--- Task to carry out ---
Repeat the records below exactly, beginning at the first line and finishing with the line that contains "1024x649 pixels.".

--- Data for review ---
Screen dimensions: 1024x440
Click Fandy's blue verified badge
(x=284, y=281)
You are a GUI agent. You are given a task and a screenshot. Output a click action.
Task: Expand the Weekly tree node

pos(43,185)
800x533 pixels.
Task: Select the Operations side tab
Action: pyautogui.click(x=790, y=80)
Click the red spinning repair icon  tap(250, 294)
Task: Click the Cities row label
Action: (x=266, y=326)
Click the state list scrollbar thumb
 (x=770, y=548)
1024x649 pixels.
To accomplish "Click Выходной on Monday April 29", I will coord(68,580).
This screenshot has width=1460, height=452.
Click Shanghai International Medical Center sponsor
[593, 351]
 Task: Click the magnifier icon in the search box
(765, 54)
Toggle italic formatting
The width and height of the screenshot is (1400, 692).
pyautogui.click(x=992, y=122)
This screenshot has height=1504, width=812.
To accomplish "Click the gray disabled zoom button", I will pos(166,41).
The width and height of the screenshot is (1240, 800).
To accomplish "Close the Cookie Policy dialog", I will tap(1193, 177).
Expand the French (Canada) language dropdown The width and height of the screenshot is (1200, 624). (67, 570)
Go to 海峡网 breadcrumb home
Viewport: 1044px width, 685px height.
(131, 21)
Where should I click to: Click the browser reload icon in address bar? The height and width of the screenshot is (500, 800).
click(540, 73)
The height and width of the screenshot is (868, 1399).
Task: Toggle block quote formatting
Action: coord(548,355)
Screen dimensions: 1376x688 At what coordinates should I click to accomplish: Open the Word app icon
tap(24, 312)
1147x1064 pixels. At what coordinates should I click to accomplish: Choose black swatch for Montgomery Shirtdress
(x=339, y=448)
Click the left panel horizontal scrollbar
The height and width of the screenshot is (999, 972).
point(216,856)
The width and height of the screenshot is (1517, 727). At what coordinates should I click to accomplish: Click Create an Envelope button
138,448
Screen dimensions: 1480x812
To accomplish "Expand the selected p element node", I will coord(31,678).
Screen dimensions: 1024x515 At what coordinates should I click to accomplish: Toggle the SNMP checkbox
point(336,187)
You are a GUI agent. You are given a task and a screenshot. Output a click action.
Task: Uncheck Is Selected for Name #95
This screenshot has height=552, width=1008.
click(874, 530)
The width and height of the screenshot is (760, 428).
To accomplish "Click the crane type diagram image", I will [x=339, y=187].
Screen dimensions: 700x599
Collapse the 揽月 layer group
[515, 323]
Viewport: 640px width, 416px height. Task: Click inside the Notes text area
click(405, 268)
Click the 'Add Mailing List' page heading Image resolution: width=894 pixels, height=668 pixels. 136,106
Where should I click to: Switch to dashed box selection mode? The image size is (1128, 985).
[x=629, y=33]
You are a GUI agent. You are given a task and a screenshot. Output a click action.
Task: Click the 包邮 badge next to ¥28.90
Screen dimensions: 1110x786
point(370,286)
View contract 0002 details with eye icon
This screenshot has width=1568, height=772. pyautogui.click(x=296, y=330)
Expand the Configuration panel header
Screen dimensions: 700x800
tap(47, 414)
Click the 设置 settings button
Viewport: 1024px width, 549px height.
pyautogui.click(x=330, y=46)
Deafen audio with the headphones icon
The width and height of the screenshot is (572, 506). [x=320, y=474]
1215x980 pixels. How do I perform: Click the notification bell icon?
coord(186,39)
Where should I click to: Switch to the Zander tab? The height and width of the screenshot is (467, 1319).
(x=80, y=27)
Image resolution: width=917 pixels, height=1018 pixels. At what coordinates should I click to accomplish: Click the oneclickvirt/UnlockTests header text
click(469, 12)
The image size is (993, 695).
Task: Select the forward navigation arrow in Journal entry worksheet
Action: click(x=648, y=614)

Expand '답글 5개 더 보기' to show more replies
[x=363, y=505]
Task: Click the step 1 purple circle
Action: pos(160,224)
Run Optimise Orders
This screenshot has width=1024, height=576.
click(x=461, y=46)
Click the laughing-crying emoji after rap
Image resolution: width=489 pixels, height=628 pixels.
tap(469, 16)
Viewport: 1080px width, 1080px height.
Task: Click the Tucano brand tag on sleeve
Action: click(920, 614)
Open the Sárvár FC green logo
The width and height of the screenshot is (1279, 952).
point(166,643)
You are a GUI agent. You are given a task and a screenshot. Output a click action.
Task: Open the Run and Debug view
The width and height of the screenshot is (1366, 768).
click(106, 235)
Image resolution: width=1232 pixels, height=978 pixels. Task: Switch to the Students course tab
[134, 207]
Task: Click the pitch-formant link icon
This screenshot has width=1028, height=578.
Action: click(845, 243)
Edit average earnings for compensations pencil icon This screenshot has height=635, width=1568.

--- Your solution ---
Screen dimensions: 1024x440
Click Fandy's blue verified badge
(x=284, y=281)
You are a GUI agent. You are given a task and a screenshot. Output a click action.
Task: Expand the Weekly tree node

pos(43,185)
800x533 pixels.
Task: Select the Operations side tab
Action: pyautogui.click(x=790, y=80)
Click the red spinning repair icon  tap(250, 294)
Task: Click the Cities row label
Action: (x=266, y=326)
Click the state list scrollbar thumb
 (x=770, y=548)
1024x649 pixels.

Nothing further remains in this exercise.